All of the Postfix documentation preaches never to accept delivery of any email except for valid recipients.

Is the backup MX an LDAP slave? Is it legal from a Zimbra license standpoint for a CE Zimbra install to be a slave to an NE Zimbra install?

Thanks!
Mark

[pgienger]

If you've ever set up a 'regular' backup MX, it doesn't require any special consideration for users. I would imagine that it just sends back a non-existant user message to mail from: address given in the SMTP conversation.

Think about it this way: if you're forced to use it, your ISP's customer facing smtp server accepts mail from you for any domain, it doesn't know your recipient exists, but it still accepts it, just as any mail relay listed in your headers did. In a non open-relay you either say who you're going to accept mail from (host wise), or who you're going to accept mail to (on a domain level), and it lets the endpoint figure out the validity. It also has to work this way in case your host isn't available for authentication and mail sits in some halfway queue for a while.

The only real reason I asked is just in case there was any configuration in the ZCS suite that would deny it from being a relay in the 'traditional' manner, and I didn't have time to go digging through the configs for any obscure parameter

[LMStone]

If you've ever set up a 'regular' backup MX, it doesn't require any special consideration for users. I would imagine that it just sends back a non-existant user message to mail from: address given in the SMTP conversation.

Think about it this way: if you're forced to use it, your ISP's customer facing smtp server accepts mail from you for any domain, it doesn't know your recipient exists, but it still accepts it, just as any mail relay listed in your headers did.
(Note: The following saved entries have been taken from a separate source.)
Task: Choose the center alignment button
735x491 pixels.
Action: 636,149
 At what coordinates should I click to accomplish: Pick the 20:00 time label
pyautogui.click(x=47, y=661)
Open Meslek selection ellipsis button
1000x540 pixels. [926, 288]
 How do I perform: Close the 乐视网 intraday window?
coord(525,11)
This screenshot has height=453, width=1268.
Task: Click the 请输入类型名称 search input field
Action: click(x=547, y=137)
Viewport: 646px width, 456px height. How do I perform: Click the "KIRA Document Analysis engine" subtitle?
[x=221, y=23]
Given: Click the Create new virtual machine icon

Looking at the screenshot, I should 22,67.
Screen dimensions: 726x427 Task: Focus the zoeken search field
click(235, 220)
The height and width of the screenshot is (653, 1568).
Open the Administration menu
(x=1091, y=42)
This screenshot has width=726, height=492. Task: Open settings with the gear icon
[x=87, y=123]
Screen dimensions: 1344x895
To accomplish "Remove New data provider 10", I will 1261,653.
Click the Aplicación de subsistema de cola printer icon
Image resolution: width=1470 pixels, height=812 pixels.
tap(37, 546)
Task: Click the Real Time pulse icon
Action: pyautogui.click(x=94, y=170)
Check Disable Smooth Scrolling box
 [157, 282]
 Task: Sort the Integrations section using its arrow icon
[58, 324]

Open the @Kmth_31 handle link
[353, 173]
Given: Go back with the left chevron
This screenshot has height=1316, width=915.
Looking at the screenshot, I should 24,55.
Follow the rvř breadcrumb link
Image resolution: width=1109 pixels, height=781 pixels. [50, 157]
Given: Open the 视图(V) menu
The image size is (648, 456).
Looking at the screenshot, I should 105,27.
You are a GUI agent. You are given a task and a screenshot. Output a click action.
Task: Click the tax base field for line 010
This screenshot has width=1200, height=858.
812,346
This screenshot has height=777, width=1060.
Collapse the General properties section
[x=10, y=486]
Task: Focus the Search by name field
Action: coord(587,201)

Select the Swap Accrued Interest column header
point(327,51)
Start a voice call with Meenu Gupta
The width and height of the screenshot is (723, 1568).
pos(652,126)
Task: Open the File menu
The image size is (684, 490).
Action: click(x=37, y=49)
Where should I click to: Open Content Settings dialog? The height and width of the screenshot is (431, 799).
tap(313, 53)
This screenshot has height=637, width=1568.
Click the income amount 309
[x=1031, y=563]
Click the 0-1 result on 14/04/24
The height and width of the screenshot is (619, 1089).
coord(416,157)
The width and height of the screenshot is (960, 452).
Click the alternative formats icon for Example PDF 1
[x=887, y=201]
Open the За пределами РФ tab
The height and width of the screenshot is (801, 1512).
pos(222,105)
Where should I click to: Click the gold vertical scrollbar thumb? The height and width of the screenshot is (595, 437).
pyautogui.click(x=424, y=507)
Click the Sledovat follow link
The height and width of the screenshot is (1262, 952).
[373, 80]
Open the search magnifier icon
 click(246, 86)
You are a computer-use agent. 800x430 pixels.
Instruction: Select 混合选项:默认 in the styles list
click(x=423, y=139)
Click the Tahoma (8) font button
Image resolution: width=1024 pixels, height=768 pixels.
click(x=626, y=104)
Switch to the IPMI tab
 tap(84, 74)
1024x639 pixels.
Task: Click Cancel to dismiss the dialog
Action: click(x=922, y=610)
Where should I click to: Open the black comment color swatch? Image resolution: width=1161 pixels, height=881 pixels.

In a non open-relay you either say who you're going to accept mail from (host wise), or who you're going to accept mail to (on a domain level), and it lets the endpoint figure out the validity. It also has to work this way in case your host isn't available for authentication and mail sits in some halfway queue for a while.

The only real reason I asked is just in case there was any configuration in the ZCS suite that would deny it from being a relay in the 'traditional' manner, and I didn't have time to go digging through the configs for any obscure parameter

I know alot of people set up backup MX hosts this way, but we never set up backup MX servers to do "store and forward" for whole domains because of the backscatter between the two servers.

Consider: Spammer sends an email directly to the backup MX to a non-existent user. The backup MX accepts the email and then tries to send it to the primary MX.

The primary MX does a recipient check and rejects the email, sending the backup MX a bounce notice.

The backup MX now tries to contact the original sender (not likely) with its own bounce message.

Worse, if the spammer forged the sender as, say, "postmaster" on the recipient domain, then the backup MX bounce message will be sent to the primary MX.

The end result is you have greatly increased the traffic on your servers needlessly, when all you had to do was not accept the spam in the first place--by doing recipient verification on the backup MX.

We build non-Zimbra Postfix gateway boxes for Exchange servers to do email pre-filtering and backup services, and sometimes act as an Exchange SmartHost so the Exchange box never gets a public IP, let alone an MX record.

On the Postfix box, we run a script that does an LDAP lookup in Active Directory and then extracts all of the valid email addresses. The script then rebuilds the relay_recipients table on the fly with this info and refreshes Postfix.

I imagine your backup box could run a similar script against the Zimbra box as well.

Here's the Postfix doc on backscatter: Postfix Backscatter Howto

The Active Directory LDAP lookup script is from The Book of Postfix (No Starch Press), by Hildebrandt and Koetter.

Hope that helps,
Mark

[pgienger]

I'm hoping that the particular point you're getting at will be rendered moot by the spam filters and RBLs in Zimbra, which is a question I forgot to, or didn't think to ask originally... that is will ZCS be filtering as spam on the backup MX? I imagine RBL would come into play since that happens way before content filtering.

If somebody sends non-spam to an invalid address I'm sure they'd like to know, but spam should get silently dropped as it does now.